La Universidad Siempre

El padre Kike, a un año

Diario Frontera, Frontera Digital,  MONSEÑOR KIKE, Opinión, ,El padre Kike, a un año
Cardenal Porras Cardozo acompañado de Monseñor Luis Enrique Rojas

El acontecimiento ocurrido el 19 de junio de 2017, que colmó de alegría a la feligresía católica merideña, comenzó la víspera por insomnio, cuando la preocupación por su futuro sacerdotal rondaba en pensamientos y cavilaciones.
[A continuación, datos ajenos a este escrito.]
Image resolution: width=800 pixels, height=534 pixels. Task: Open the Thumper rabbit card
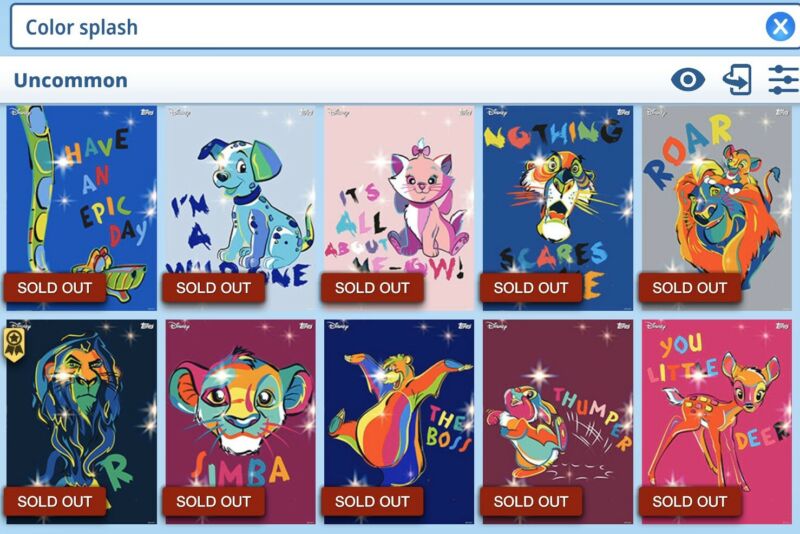tap(558, 422)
La elección como obispo de la iglesia y auxiliar de la Arquidiócesis emeritense significó, como lo expresó en su relato: “un giro total en muchos aspectos, hoy después de un año, no me queda más sino darles infinitas gracias a Dios por  tantas bendiciones y bondades para conmigo sin merecerlo”.

Una oración en la madrugada que lo conduciría al Palacio Arzobispal fue el preámbulo para organizar la agenda del día. La llamada del Cardenal Baltazar Enrique Porras Cardoso cuando  repicaban las primeras cuatro campanadas de la madrugada apresuró los acontecimientos: “Kike, hijo, levántate ya porque a las cinco te espero en el Palacio”, la respuesta no se hizo esperar: “Eminencia, no he podido dormir prácticamente nada”. El Cardenal agregó: “tranquilo, eso suele suceder”.  Después le comentaría que a él le había sucedido algo parecido.
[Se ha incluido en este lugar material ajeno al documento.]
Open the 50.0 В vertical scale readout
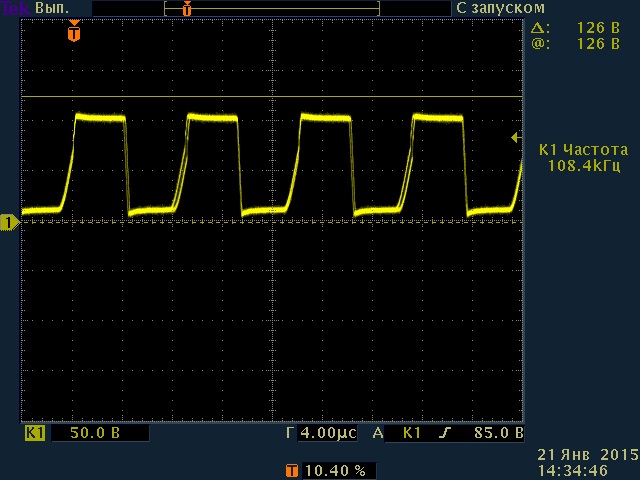Viewport: 640px width, 480px height. click(x=98, y=433)
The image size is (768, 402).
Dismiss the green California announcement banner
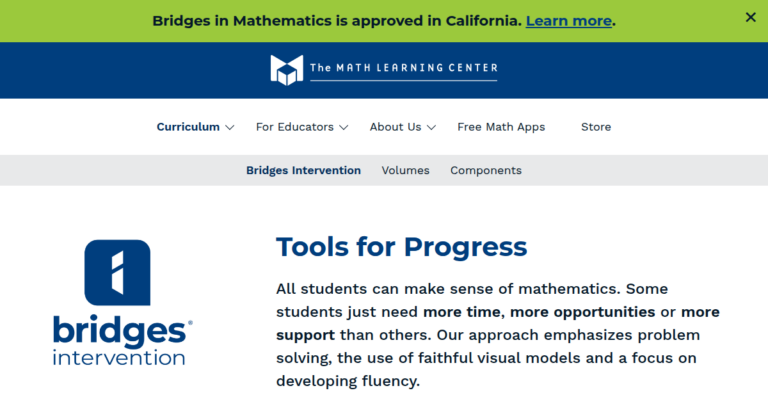pos(750,17)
A las cinco en punto, el padre Kike encontró al Cardenal pulsando el teclado para anunciar el nombre del nuevo obispo de la iglesia, Luis Enrique Rojas Ruíz. Así estaría comenzando una nueva epopeya en la vida de la iglesia católica emeritense, cuyo obispado tiene el mismo nacimiento que su hermana institucional, la Universidad de Los Andes, ambas bicentenarias. La apertura de la Casa de Estudios (1785), que dio origen a la Universidad de Los Andes, compartió fecha con la creación del Obispado de Mérida. Una simbiosis que por más de dos siglos ha estrechado los lazos de las dos instituciones más antiguas de la ciudad.  Si alguna jerarquía eclesiástica merideña ha estado vinculada a la Universidad, es la actual, con el Cardenal como máxima autoridad de la arquidiócesis.
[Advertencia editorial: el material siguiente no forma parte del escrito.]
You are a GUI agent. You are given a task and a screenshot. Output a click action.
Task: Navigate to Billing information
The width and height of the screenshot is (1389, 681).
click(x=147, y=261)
El padre Kike aportará la voluntad y el esfuerzo para apuntalar la relación interinstitucional, además que  será un factor de armonía, ponderación y equilibrio con la feligresía en la misión evangelizadora de la arquidiócesis, en una ciudad eminentemente estudiantil y cultivadora de intelecto. Sencillo, comunicativo, afectuoso y de profunda Fe cristiana son fortalezas que le acompañarán en los tiempos por venir. ¡Que Dios bendiga y oriente su labor evangélica!.